Cependant, la recherche suggère une raison plus subtile à cette préférence : la volonté d'influencer le résultat. Avec un humain, on peut créer un lien, faire rire, trouver des points communs (même école, mêmes loisirs) et utiliser son charisme pour compenser des lacunes d'expérience. Ce que les psychologues appellent la gestion de l'impression fonctionne bien mieux face à un humain que face à un algorithme impartial. Les personnes les plus performantes ont d'ailleurs tendance à préférer les humains car elles savent qu'elles peuvent tirer parti de leurs compétences relationnelles.

Cas n°2: Celles et ceux qui préfèrent l'IA 

À l'inverse, une part croissante de personnes voit dans l'IA un refuge contre les biais humains. L'IA ne favorise pas quelqu'un basé sur des impressions. Elle offre une évaluation cohérente et impartiale qui peut paradoxalement sembler plus juste pour celles et ceux qui n'ont pas de bagout ou qui craignent les discriminations.

De plus, l'IA peut réduire l'anxiété pour certains profils, en atténuant le sentiment d'être scrutée et jugée personnellement, particulièrement pour les personnes souffrant d'anxiété sociale.

Redonner le pouvoir aux personnes qui candidatent : la voie du futur ?

Plutôt que d'imposer un processus automatisé qui pourrait détériorer l'image de l'entreprise (78 % des actifs le pensent, selon le baromètre de Yaggo), la clé réside dans la transparence et le choix.

Les personnes qui candidatent ne rejettent pas l'IA en bloc, mais son usage sans humain visible. En laissant le choix, le recruteur cesse de présumer des besoins de l'autre. On pourrait imaginer des parcours hybrides où l'humain assure la connexion relationnelle tandis que l'IA garantit l'équité de l'évaluation.

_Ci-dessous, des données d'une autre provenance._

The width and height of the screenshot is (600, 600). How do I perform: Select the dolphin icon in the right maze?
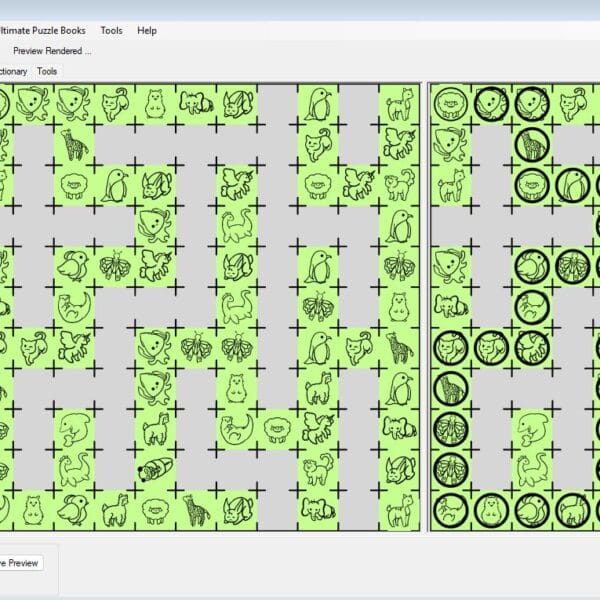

Laisser le choix aux personnes qui candidatent, c'est aussi accepter une vérité inconfortable: certaines choisiront l'IA précisément pour contourner les biais humains, et d'autres choisiront l'humain précisément pour les exploiter. Un processus de recrutement parfaitement équitable n'existe probablement pas. Mais un processus qui reconnaît cette complexité et fait confiance aux personnes pour s'y positionner, ça, c'est déjà une forme de respect.

Car aujourd'hui, la technologie est prête. Ce qui freine, ce n'est plus la capacité: c'est la friction dans l'adoption. Et cette friction-là, elle se résout moins avec un algorithme qu'avec une question simple posée dès le départ : comment voulez-vous être évalué?

Ce qui se joue aujourd'hui n'est peut-être qu'une étape : l'acceptabilité sociale de l'IA dans le recrutement n'est pas encore là, mais les lignes bougent vite. Ce qui choque aujourd'hui pourrait être la norme demain, à condition que les entreprises construisent cette transition avec les personnes concernées, et non à leur place.

 

Sources : 

*Baromètre de l'Expérience Candidat à l'Ère de l'IA (2026), Yaggo x IFOP - étude réalisée en ligne auprès de 2 004 Français dont 1 073 actifs non-fonctionnaires et futurs actifs, du 7 au 16 janvier 2026. 

**Jabarian, B., & Henkel, L. (2025). AI on the Job: How Agents are Changing the Way We Hire. University of Chicago Booth School of Business (large-scale field experiment, ~70 000 personnes en recherche d'emploi).